Are you sure? About 6% of all Fins speak Swedish, and Swedish is one of Finland's two official languages. I'd say that's comparable to the role of Spanish in the US. Also, the Sami minority makes up at least as high a percentage of the Finnish population as American Indians do of America's. Granted, you don't recognize those minorities in pictures and movies because everyone is White. But culturally, Finland is far from homogenous, and its diversity not so different from America's.
0 Replies
 
Thomas
 
  4  
Reply Fri 20 May, 2011 10:01 am
@gungasnake,
As to the original post, I notice that the article presents Finland as a counterexample to America's allegedly-over-unionized education system. How can that be, when 95% of all Finnish teachers are union members?
boomerang
 
  1  
Reply Fri 20 May, 2011 10:30 am
@Thomas,
I always think it's strange when an article about whats wrong with American schools brings up Finland and then tries to justify making our schools more "more rigorous" by "raising the bar" instead of making our schools better by imitating Finland.
0 Replies
 
littlek
 
  1  
Reply Fri 20 May, 2011 04:01 pm
@Thomas,
Check this graphic out (PDF page 1) http://www.migrationinformation.org/ellinfo/FactSheet_ELL2.pdf

Nevada has 30% English language learners in k-12 populations. I think the graphic shows how diverse we really are - from <0.5% of the population to >30%. If you scroll down the PDF you can see more numbers. And these are stats from a few years ago.
littlek
 
  1  
Reply Fri 20 May, 2011 04:11 pm
The 2000 census showed that somewhere around 1 household out of every 5 spoke a foreign language at home. A little more than half of those self reported that they spoke English very well. The numbers in the link in my last post are for people who get services in schools for language acquisition - they speak zero to passing English - not "very good" English.
0 Replies
 
Thomas
 
  1  
Reply Fri 20 May, 2011 07:03 pm
@littlek,
Thanks! 20% ESL learners is more than 6% Swedes in Finland.
littlek
 
  1  
Reply Fri 20 May, 2011 07:42 pm
@Thomas,
I am not sure I'd say there are 20% ESL students. ESL (or more commonly ELL) students range from no English to sufficient English. The range in the 1:5 stat is from no English to bilingualism.
Thomas
 
  1  
Reply Fri 20 May, 2011 07:50 pm
@littlek,
And how are these students usually taught?
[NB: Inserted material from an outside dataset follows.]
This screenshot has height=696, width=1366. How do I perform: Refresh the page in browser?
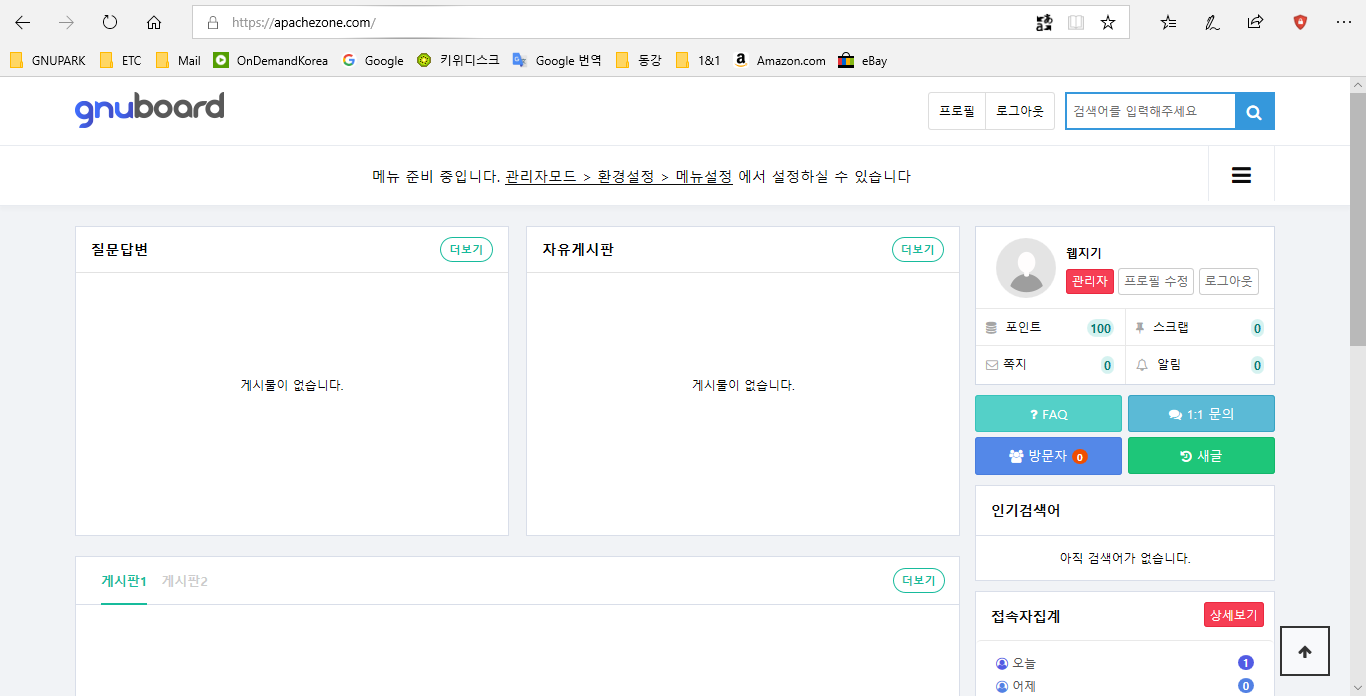tap(110, 22)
Do they participate in English-speaking classes, perhaps with coaches similar to yourself? Or do they start being by taught in their native language and then learn English like native English speakers learn, say, French? The latter is the way genuinely bi- and trilingual countries like Belgium and Switzerland do it. (And their PISA scores are both ahead of America's.)
Thomas
 
  1  
Reply Fri 20 May, 2011 08:16 pm
@Thomas,
Thomas wrote:
(And their PISA scores are both ahead of America's.)

PS: And in both countries, teachers have a high degree of unionization, with about 2/3 of all teachers in a union. Just to hammer one more nail in this hypothesis's coffin.
0 Replies
 
Irishk
 
  1  
Reply Fri 20 May, 2011 08:54 pm
@littlek,
We have a number of school districts where ESL students comprise from 40% to 65% of total enrollment.

Also, in Oregon, the number of native languages represented by our students is 137, with the most common being Spanish, Russian, Vietnamese, Cantonese, Korean, Hmong, and Ukrainian.
0 Replies
 
plainoldme
 
  0  
Reply Sat 21 May, 2011 12:22 am
All I have to say about gunga's state of high dudgeon is Embarrassed
Irishk
 
  1  
Reply Sat 21 May, 2011 09:39 am
@plainoldme,
Why? I agree with Boomer...if our system is broken (and some say it is) then why not try something that been proven to be successful? If it doesn't work, we can always go back to the 'other' broken system.
0 Replies
 
Irishk
 
  1  
Reply Sat 21 May, 2011 09:42 am
@Thomas,
Thomas wrote:
As to the original post, I notice that the article presents Finland as a counterexample to America's allegedly-over-unionized education system. How can that be, when 95% of all Finnish teachers are union members?

The author of the article mentions the unionized teachers...
Quote:
And it is not a problem of union membership per se because 98% of Finnish teachers belong to a union.

I think he's just pointing out that there may be a different relationship between Finland's teachers and their union.